Figure 1. The flowchart of PHR-search.

PHR-search: A novel supervised search framework based on PSI-BLAST for protein remote homology detection

  • Motivation: Protein remote homology detection is one of the most fundamental research for protein structure and function prediction. Most search methods for protein remote homology detection are evaluated on the Structural Classification of Proteins-extended (SCOPe) benchmark, but the diversity hierarchical structure relationships between the query protein and candidate proteins are ignored by these methods.
  • Results: In order to further improve the predictive performance for protein remote homology detection, a search framework based on the predicted protein hierarchical relationships (PHR-search) is proposed. In the HSP-search framework, the superfamily level prediction information is obtained by extracting the local and global features of Hidden Markov Model (HMM) profile through a convolution neural network, and it is converted to fold level and class level prediction information according to the predicted hierarchical relationships of SCOPe. Based on these predicted protein hierarchical relationships, filtering strategy and re-ranking strategy are used to construct the two-level search of HSP-search. Experimental results show that the PHR-search framework achieves the state-of-the-art performance by employing five basic search methods, including HHblits, JackHMMER, PSI-BLAST, DELTA-BLAST and PSI-BLASTexB.

The non-homology proteins in different levels of SCOPe

Figure 2. The non-homology proteins in different levels of SCOPe.

  • Although the existing methods have achieved the state-of-the-art performance, they are still affected by non-homologous proteins.

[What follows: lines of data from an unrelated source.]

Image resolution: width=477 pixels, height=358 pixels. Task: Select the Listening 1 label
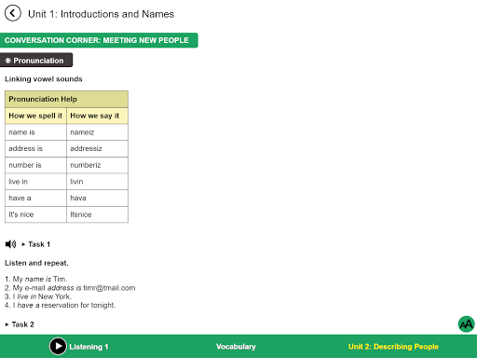click(x=89, y=347)
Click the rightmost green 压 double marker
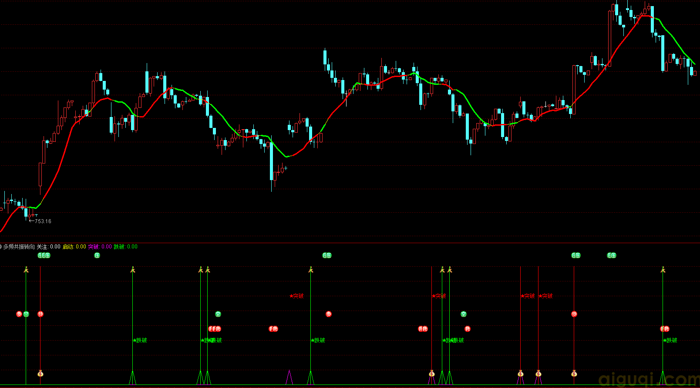Viewport: 700px width, 388px height. [x=612, y=255]
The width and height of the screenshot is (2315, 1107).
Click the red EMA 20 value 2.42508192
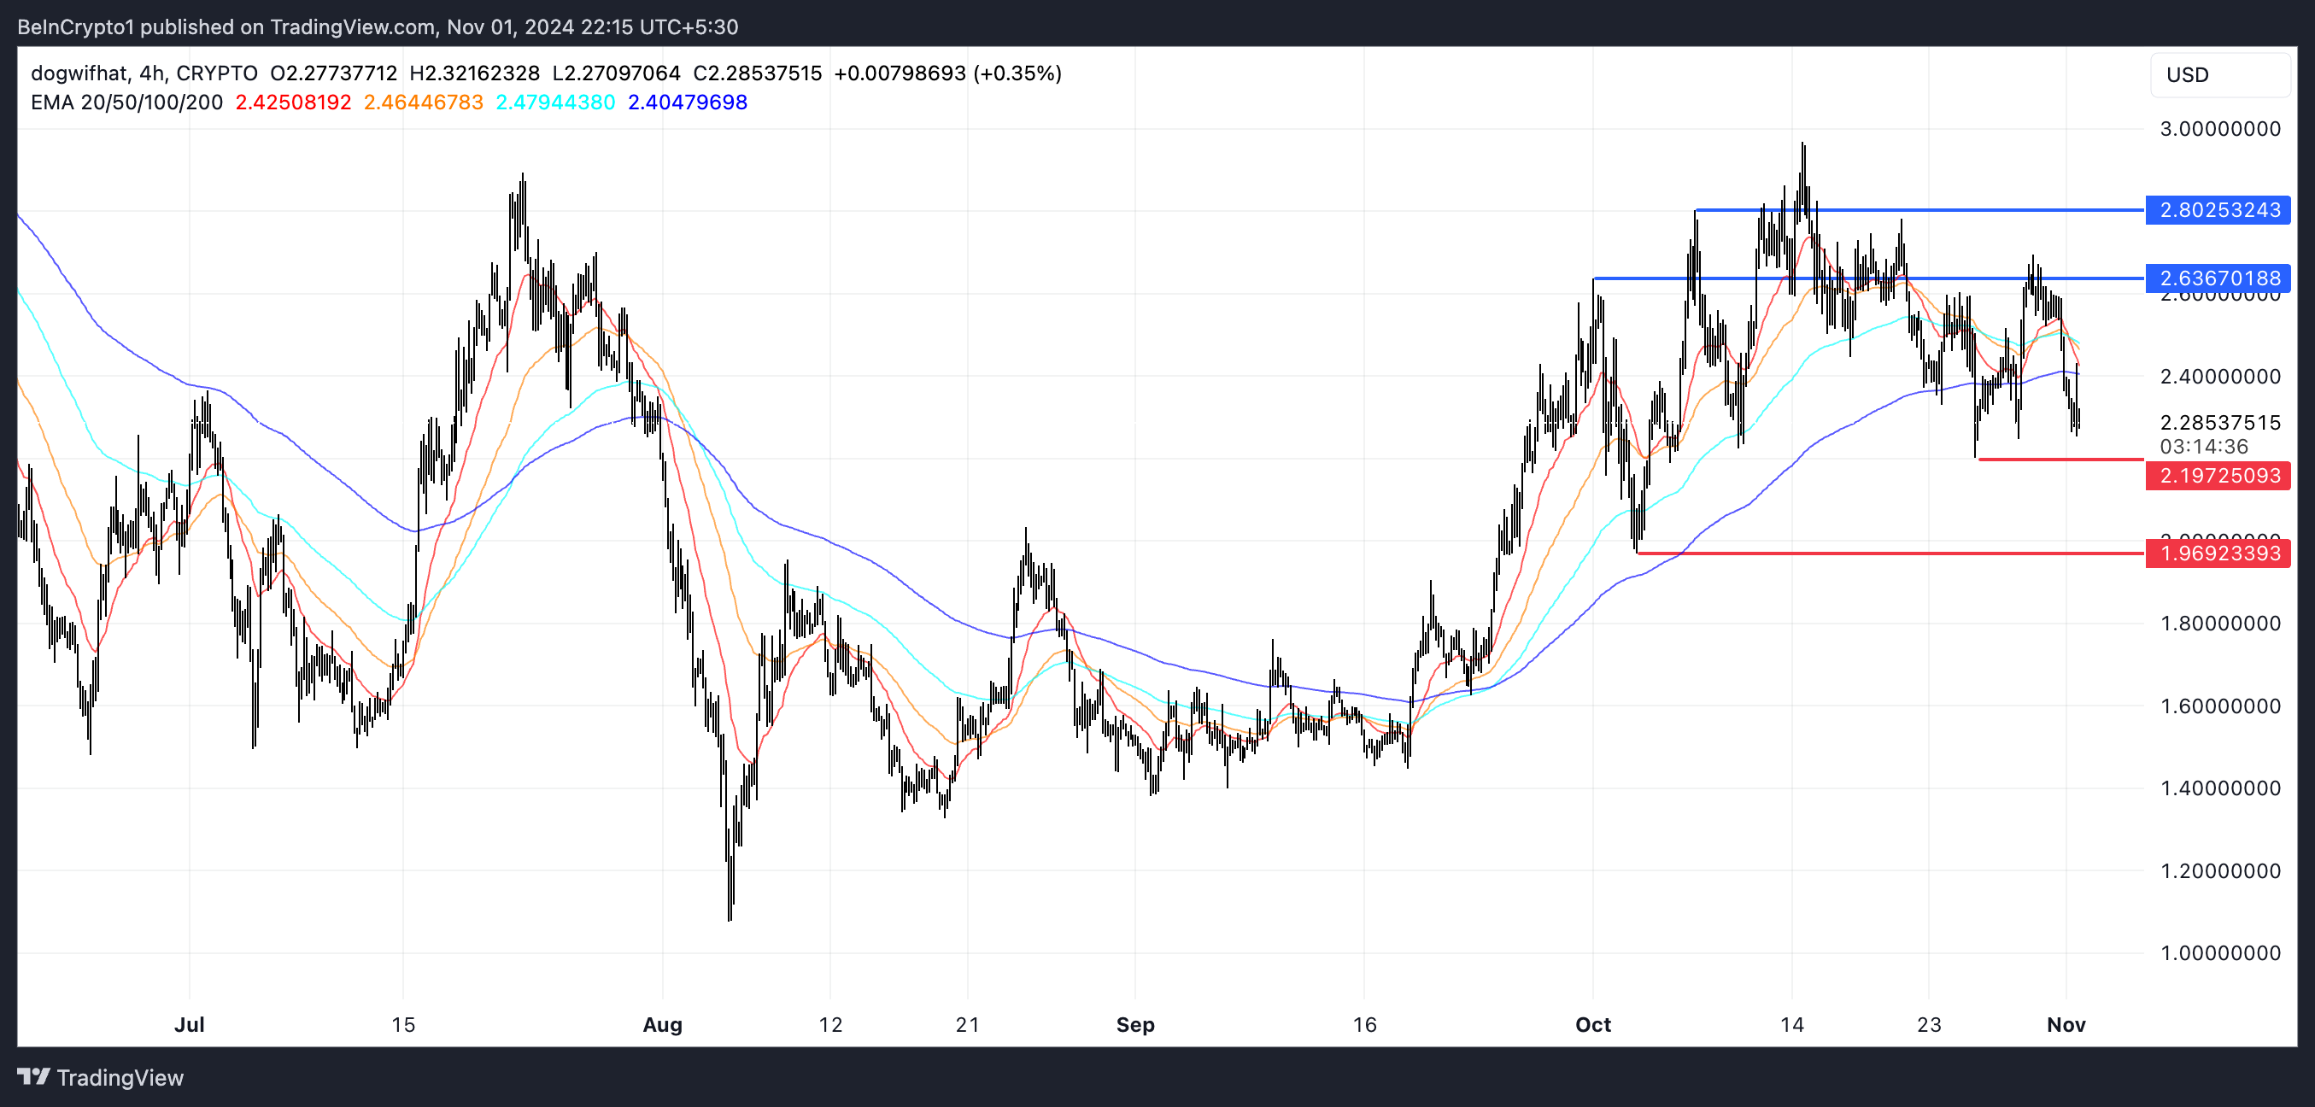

In this study, non-homologous proteins are further distinguished according to the predicted protein hierarchical relationships of Structural Classification of Proteins-extended (SCOPe) database, which is a golden benchmark for protein remote homology detection. In SCOPe benchmark, because all the protein sequences are organized in a hierarchical structures, there are three cases for non-homologous proteins. According to the distributions of three types of non-homologous proteins in the search results of basic search methods, we can see that many non-homologous proteins belong to different folds or classes with query protein sequence. It indicates that distinguishing non-homologous proteins from the fold-level and class-level will improve performance of basic search methods.